I will take this opportunity to share with you, my journey through breast cancer, recovery, and feelings about the disease.
In 1987, after the medical examination for my first job, I was told that I had a nodular breast and required a mammography. Through radiography, a surgeon was quick to offer his services for surgery; another believed that as those were not cancerous; surgery was not required, and he prescribed me hormonal therapy. The nodules reduced, and surgery was avoided, but the nodules came back after a few years of having my last child. Since then, I am having mammography and breast ultrasound on a regular basis. FNA on the nodules were also done, results showed that the situation was normal. In 2006, the surgeon suggested an annual mammography, but I overlooked his recommendation and went for the mammography in 2008.
In that regular checkup, a malignant tumor was detected. Doubtless of my understating of having a nodular breast and its possibility of becoming the breast cancer made me not to falter on the regular checkup. I had to be wary of cancer because my older sister and parents have had cancer, though none of them had the breast cancer. All of them are well and have survived the disease, thanks to God, early detection and follow up. On receiving the results of the biopsy, I decided that I would not escape farther surgery and the chemotherapy. The moment you receive the positive biopsy, the whole world turns around, and one is very scared of the time ahead.

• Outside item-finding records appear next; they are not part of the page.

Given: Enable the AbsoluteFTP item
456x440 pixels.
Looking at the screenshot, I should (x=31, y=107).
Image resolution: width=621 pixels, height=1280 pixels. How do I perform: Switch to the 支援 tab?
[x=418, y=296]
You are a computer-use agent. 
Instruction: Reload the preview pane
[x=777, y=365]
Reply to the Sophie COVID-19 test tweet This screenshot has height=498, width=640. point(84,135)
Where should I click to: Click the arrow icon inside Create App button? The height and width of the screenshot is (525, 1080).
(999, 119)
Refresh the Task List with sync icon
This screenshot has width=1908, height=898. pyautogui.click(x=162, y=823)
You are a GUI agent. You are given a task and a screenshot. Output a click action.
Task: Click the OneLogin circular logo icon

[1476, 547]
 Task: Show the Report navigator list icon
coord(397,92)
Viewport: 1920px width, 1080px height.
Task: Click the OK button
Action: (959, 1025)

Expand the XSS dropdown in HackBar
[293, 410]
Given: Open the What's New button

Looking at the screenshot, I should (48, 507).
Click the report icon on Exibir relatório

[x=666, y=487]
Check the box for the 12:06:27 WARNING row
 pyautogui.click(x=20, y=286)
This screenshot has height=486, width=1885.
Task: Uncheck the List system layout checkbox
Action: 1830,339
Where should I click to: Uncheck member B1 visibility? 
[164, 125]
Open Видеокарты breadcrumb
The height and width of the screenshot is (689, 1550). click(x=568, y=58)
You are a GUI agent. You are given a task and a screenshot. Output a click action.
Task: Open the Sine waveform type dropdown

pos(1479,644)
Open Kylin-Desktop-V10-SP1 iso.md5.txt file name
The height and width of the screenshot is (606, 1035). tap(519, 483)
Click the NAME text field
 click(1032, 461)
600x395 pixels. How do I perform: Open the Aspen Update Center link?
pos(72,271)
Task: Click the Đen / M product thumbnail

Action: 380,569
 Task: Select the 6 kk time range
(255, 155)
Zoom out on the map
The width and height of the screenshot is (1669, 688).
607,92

All the treatments were done according to International Standards and Protocol, with the best drugs and at the best cancer hospital in Islamabad/Rawalpindi. Throughout the treatment, I remained active and engaged. I was able to hand over part of my work. I wore a hijab or a scarf to hide my bald head. During the days, I was at home recuperating from the Chemotherapy; I took up embroidery as it was a way of keeping my mind on something else. I regularly exercised my affected arm. It was very encouraging to find a lingerie shop that provided relief to the mastectomy patients. With the continuous support of my family, my religious faith, the prayers, the holy water from Mecca were important in keeping my spirit strong.
“Another important factor that influenced my recovery was the emphasis I placed on a diet. I followed all that fellow patients, doctors, and common sense recommended me. I ate according to which date of the treatment I was going through.”
People are getting cancer more often and earlier than before. This is an alarming general trend that our oncologist and public health doctors should be investigating.
As for the breast cancer I had, it was responsive to estrogens and progesterone. I blame my diet and exposure to these substances for its early onset. I took for three years a natural supplement called Famicol. It worked well for the alleviation of symptoms of menopause, but perhaps its composition of phytoestrogens accelerated the appearance of cancer. Estrogens are given by the poultry farmers to the chicken and the livestock farmers to their animals. The milk may be tainted with estrogens. We use plastic and melamine dishes to warm up food in microwaves, dioxins and other carcinogens are transferred to the food and liquid.
Much more research work needs to be done to understand the link between the pesticide residues and hormones in Pakistani food and breast cancer. Awareness of the women, family doctors and regular Breast Ultrasound and Mammography is required for the early detection of breast cancer and its successful treatment.